> ASSIGNMENT
Below this line are records; transcribe exactly the lines between the one holding "Viewport: 600px width, 450px height." and the one holding "choose one of", inclusive, and omit the pictures.

Start of DATA SUPPLIED

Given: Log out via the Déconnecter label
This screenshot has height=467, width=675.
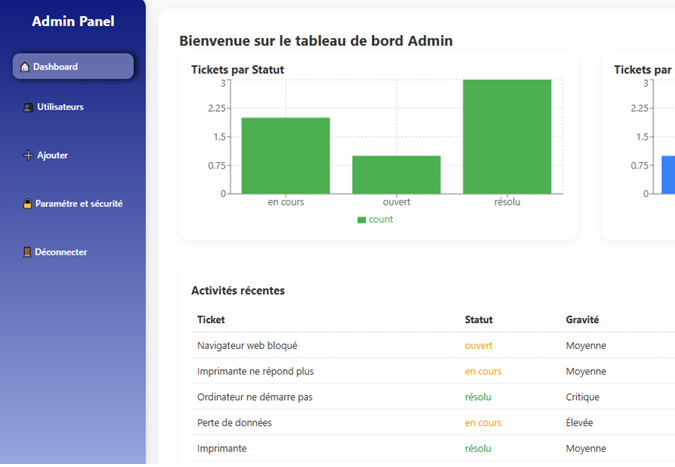Looking at the screenshot, I should (61, 252).
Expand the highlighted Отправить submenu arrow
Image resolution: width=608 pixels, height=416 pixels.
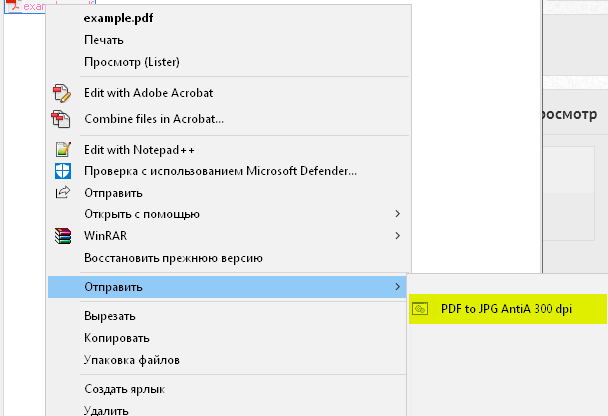click(397, 287)
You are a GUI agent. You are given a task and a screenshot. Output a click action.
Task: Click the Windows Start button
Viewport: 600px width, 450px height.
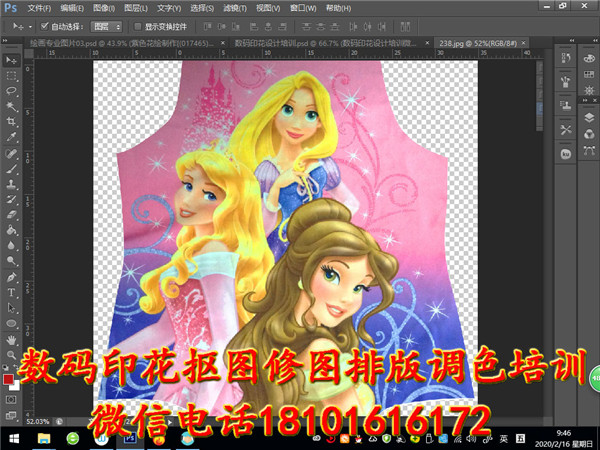coord(11,437)
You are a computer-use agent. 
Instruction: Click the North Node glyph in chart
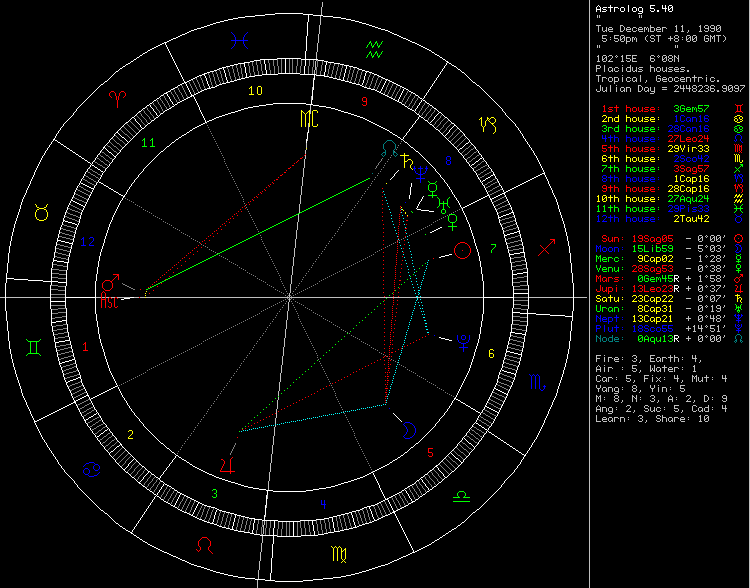coord(387,148)
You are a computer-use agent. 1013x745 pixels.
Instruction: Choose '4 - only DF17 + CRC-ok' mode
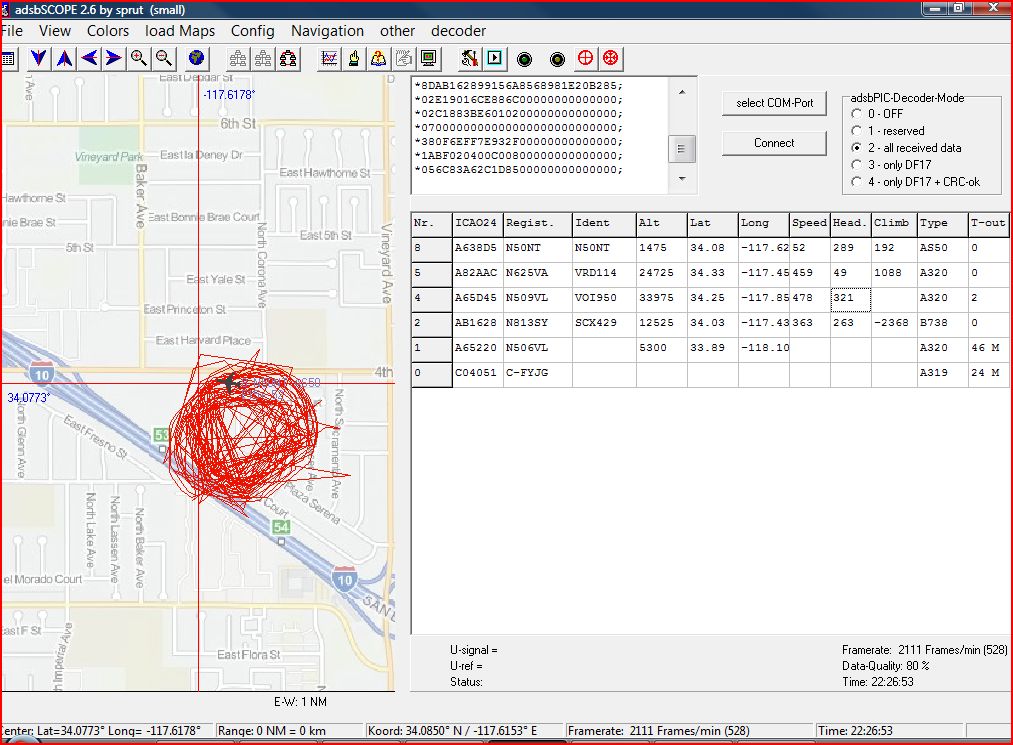click(857, 182)
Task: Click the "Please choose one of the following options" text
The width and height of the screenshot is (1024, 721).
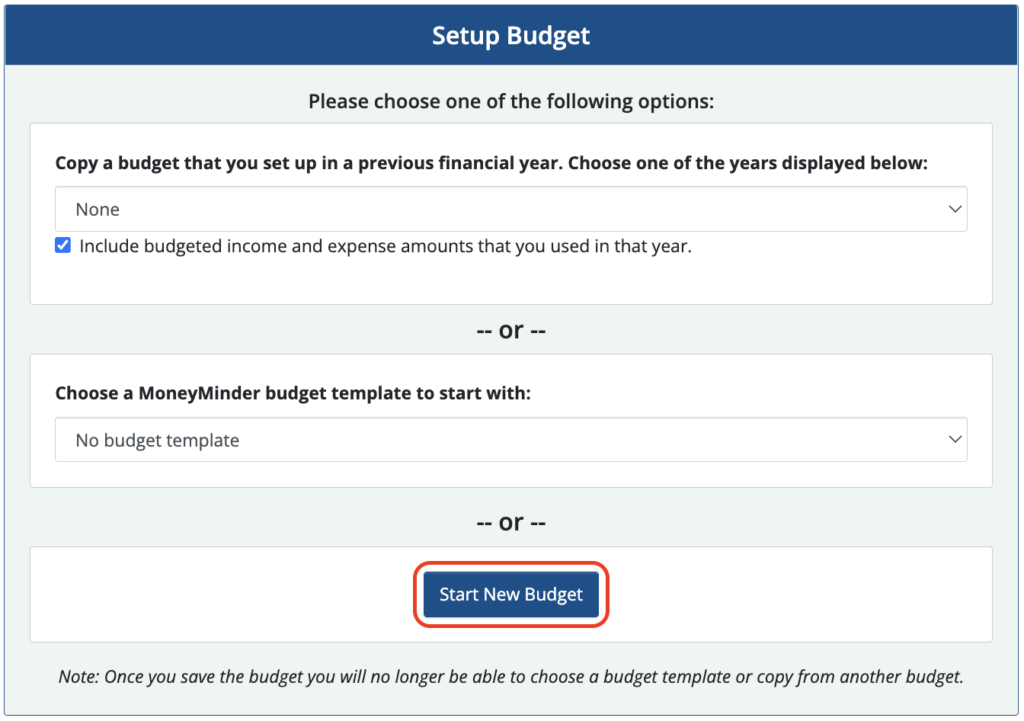Action: click(x=511, y=101)

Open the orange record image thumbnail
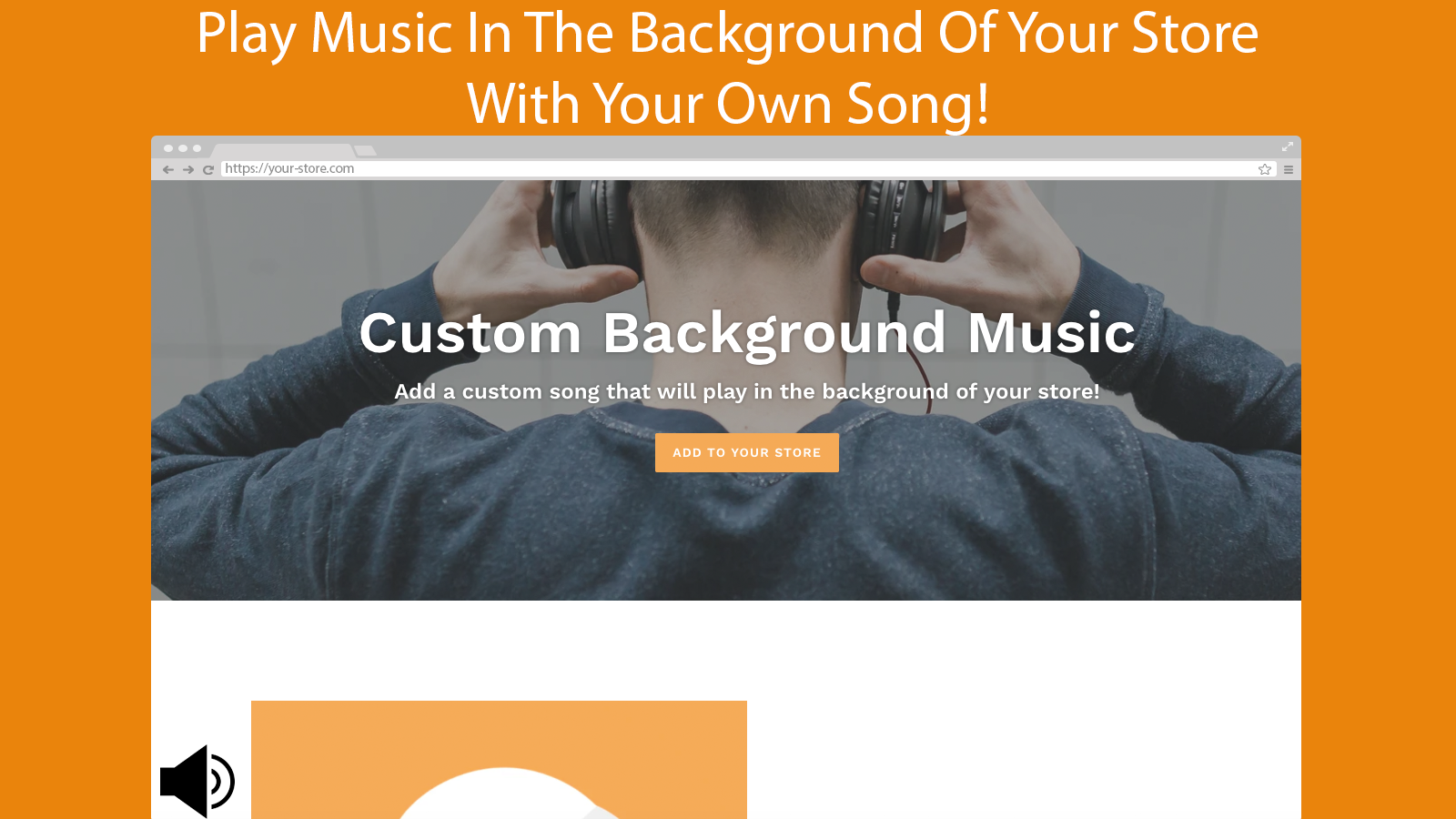pos(499,760)
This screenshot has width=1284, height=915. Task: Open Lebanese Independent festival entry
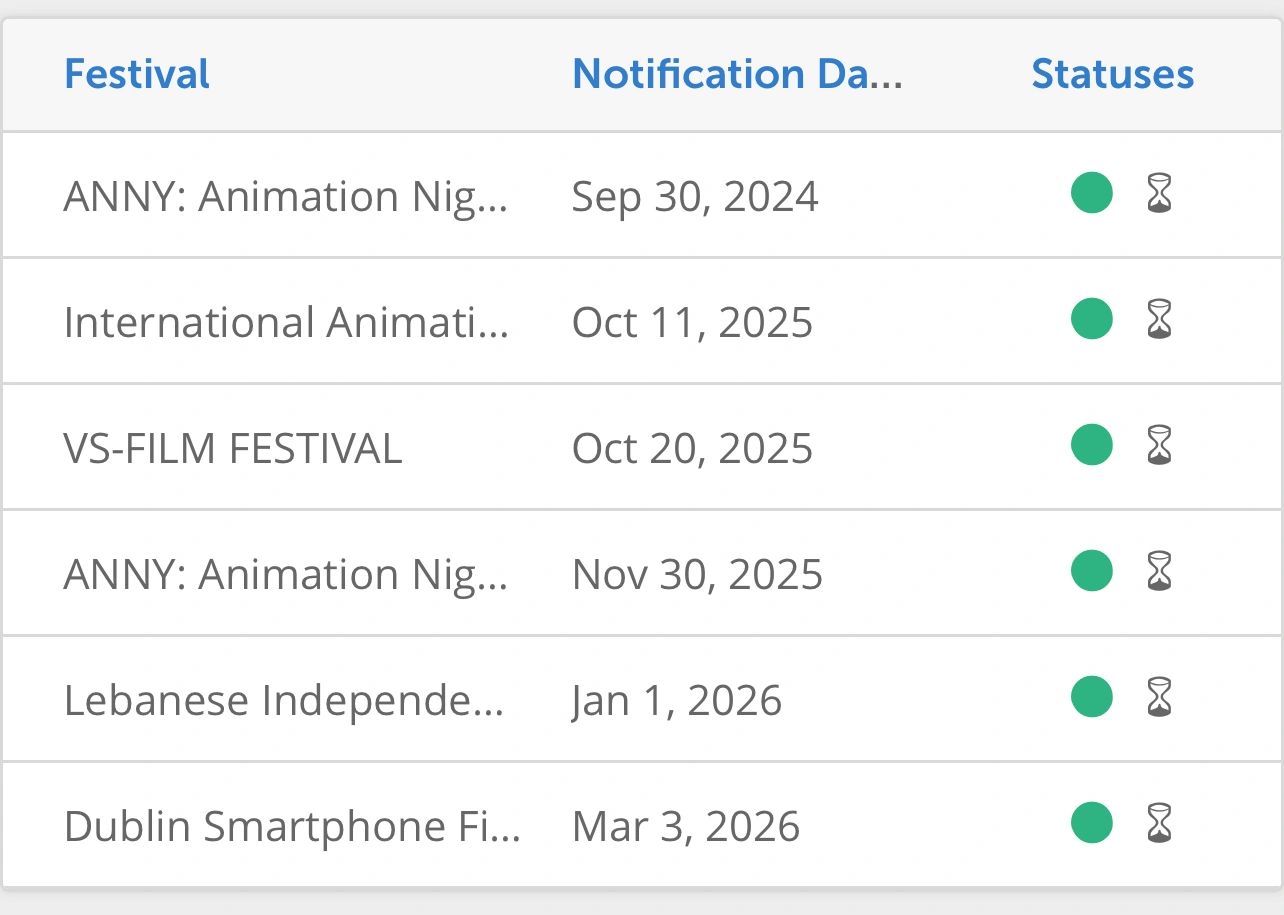click(284, 700)
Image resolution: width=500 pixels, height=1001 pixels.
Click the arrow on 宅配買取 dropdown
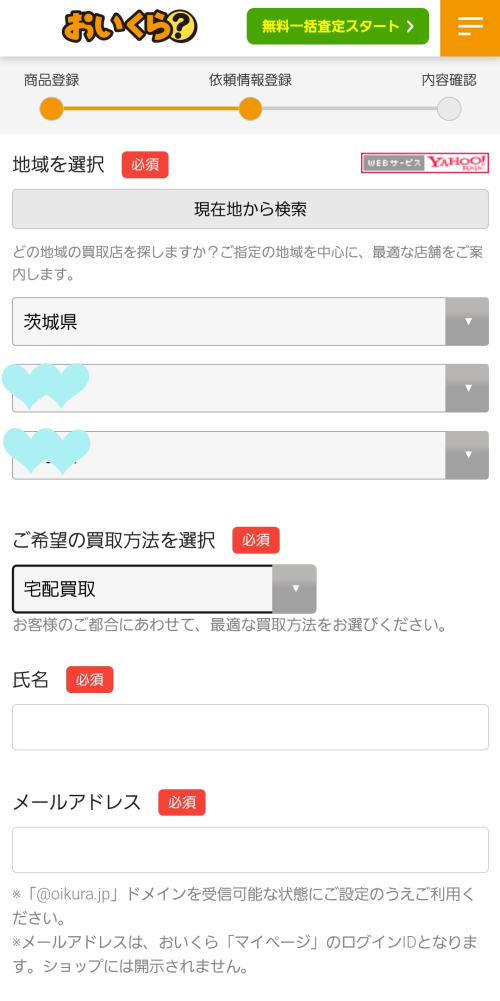point(294,589)
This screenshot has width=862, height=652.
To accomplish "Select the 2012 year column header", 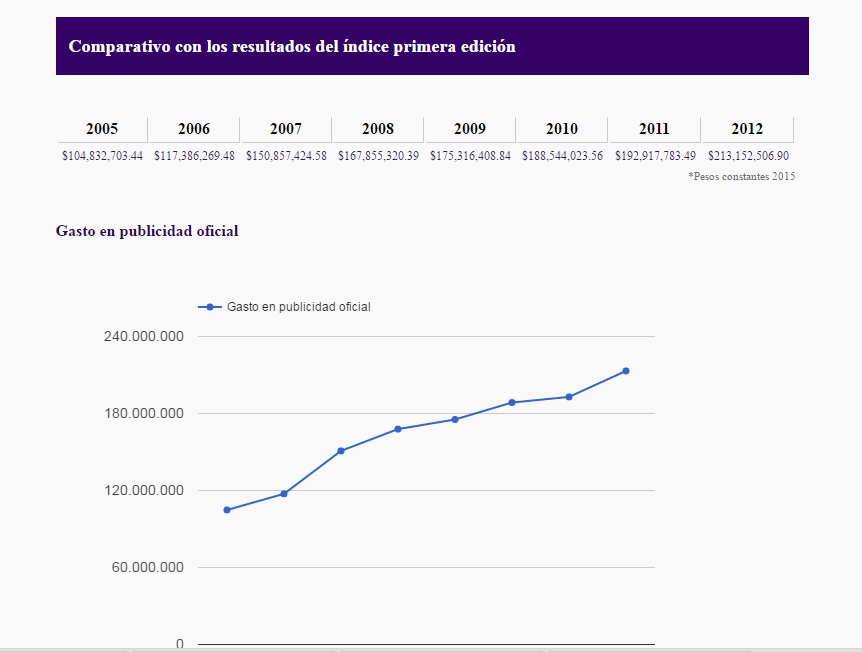I will [x=747, y=129].
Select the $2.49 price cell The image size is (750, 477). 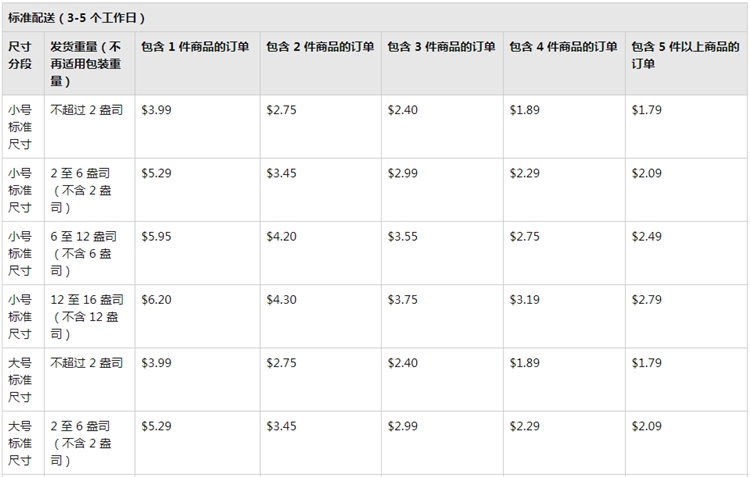click(646, 237)
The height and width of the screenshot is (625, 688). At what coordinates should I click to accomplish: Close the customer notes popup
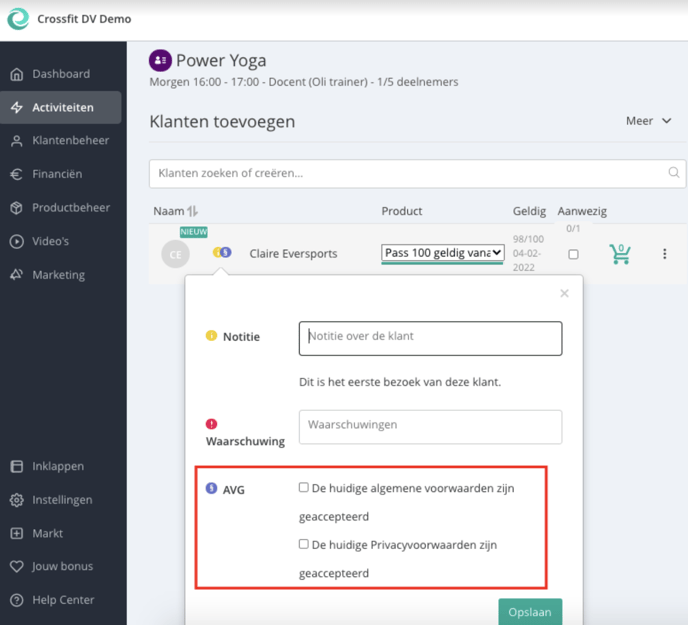pos(564,293)
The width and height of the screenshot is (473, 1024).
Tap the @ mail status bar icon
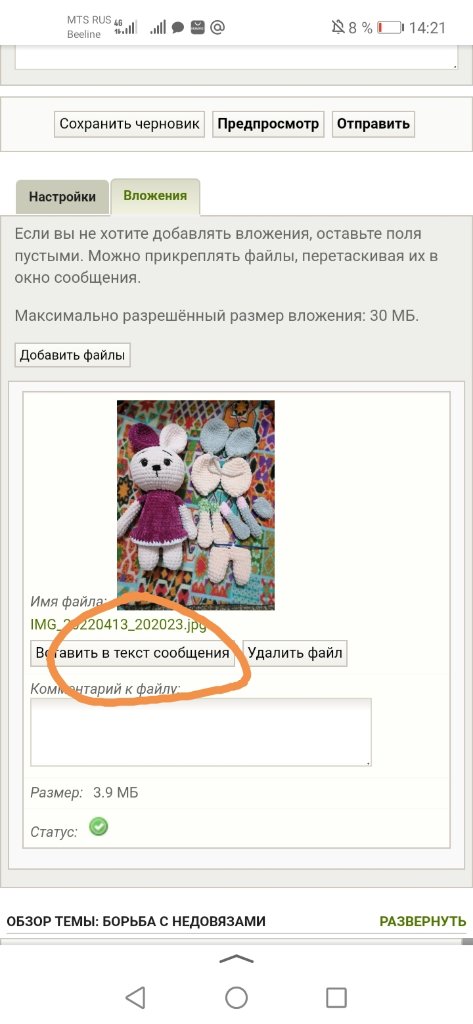(x=218, y=27)
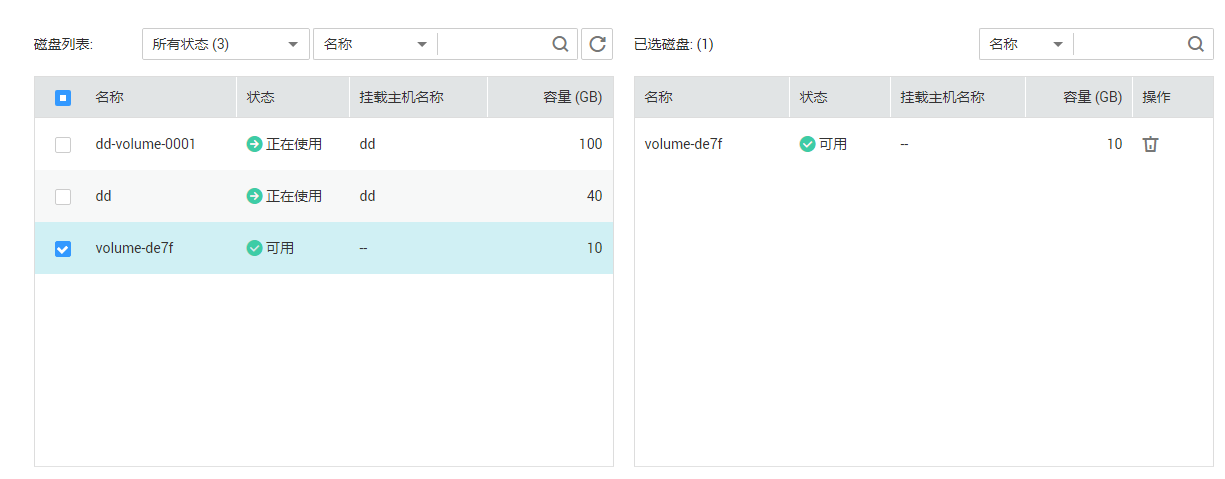Check the checkbox for disk dd
1225x479 pixels.
coord(63,197)
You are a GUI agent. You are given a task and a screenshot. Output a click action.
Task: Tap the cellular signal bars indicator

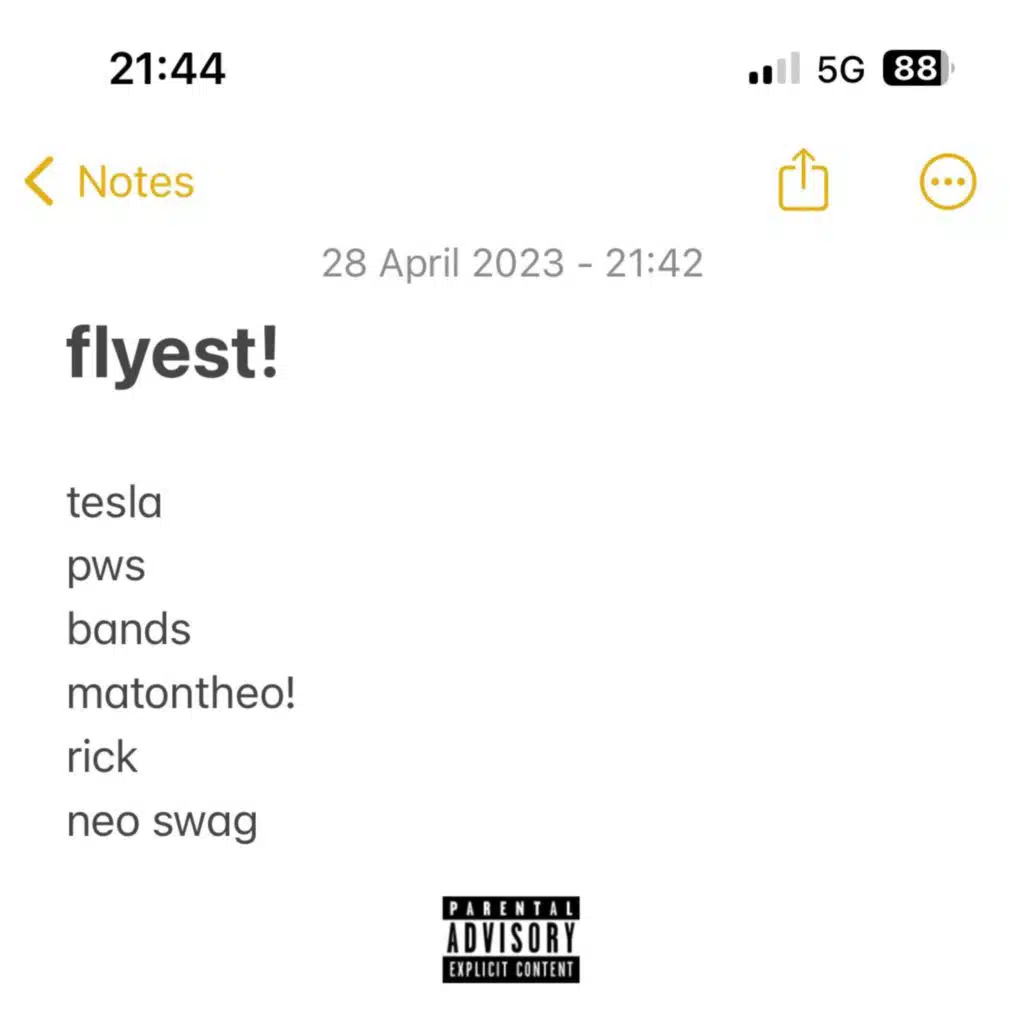[774, 68]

End of DATA SUPPLIED

> TASK ANSWER
Viewport: 600px width, 450px height.
coord(11,437)
You are a computer-use agent. 
Instruction: Click the North Node glyph in chart
coord(387,148)
You are a computer-use agent. 1013x745 pixels.
Instruction: Choose '4 - only DF17 + CRC-ok' mode
click(857, 182)
Task: Click the "Please choose one of the following options" text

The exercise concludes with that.